Refining Flow Cytometry-based Sorting of Plasma-derived Extracellular Vesicles

• Published in: Biological procedures online Vol. 27; no. 1; pp. 33 - 16
• Main Authors: Reverberi, Daniele, Ciferri, Maria Chiara, Rosenwasser, Nicole, Catino, Alessandro, Poppa, Giuseppina, Giusti, Ilaria, Dolo, Vincenza, Quarto, Rodolfo, Santamaria, Sara, Colombo, Monica, Coco, Simona, Tasso, Roberta
• Format: Journal Article
• Language: English
• Published: London BioMed Central 20.08.2025; BioMed Central Ltd; BMC
• Subjects: Biological Techniques; Biomarkers; Biomedical and Life Sciences; Biomedicine; Calibration; Cancer; CD9 antigen; Chromatography; Cloning; Ethylenediaminetetraacetic acid; Extracellular Vesicles; Flow Cytometry; Health aspects; Lasers; Metastases; Methodology; Plasma; Sorting; Sucrose; Surface markers; Tumor Biomarkers; Ultracentrifugation; Flow Cytometry; Tumor Biomarkers; Extracellular Vesicles; Sorting; Cancer
• ISSN: 1480-9222; 1480-9222
• DOI: 10.1186/s12575-025-00293-2

Background Extracellular vesicles (EVs) are membrane-bound particles crucial for intercellular communication and serve as promising biomarkers for diseases, including cancer. Isolating and characterizing specific EV subpopulations, particularly those in plasma/serum, enhances biomarker precision and supports targeted therapies. Cancer-derived EVs often express unique surface markers, enabling distinction from other EVs. Accurate sorting of tumor-associated EVs provides insights into cancer progression, metastasis, and treatment response.
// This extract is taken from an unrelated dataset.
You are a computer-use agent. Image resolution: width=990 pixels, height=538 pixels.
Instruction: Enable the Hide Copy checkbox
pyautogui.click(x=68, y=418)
Results This study presents a robust method for isolating and sorting CD9 + plasma EVs as a proof-of-concept for broader EV subpopulation analyses. Plasma EVs were isolated via sucrose cushion ultracentrifugation, optimizing purity and yield. Flow cytometry with fluorescence threshold triggering was fine-tuned to detect and sort CD9 + EVs, with instrument calibration and parameter adjustments mitigating swarming and improving sorting accuracy. Size exclusion chromatography further enhanced efficiency by reducing background noise. Sorted CD9 + EVs retained size and marker expression, including Syntenin, Alix, Flotillin-1, and CD9, which were enriched post-sorting. Conclusions These advancements enable high-purity EV subpopulation isolation, facilitating applications such as identifying cancer biomarkers and developing EV-based targeted therapies.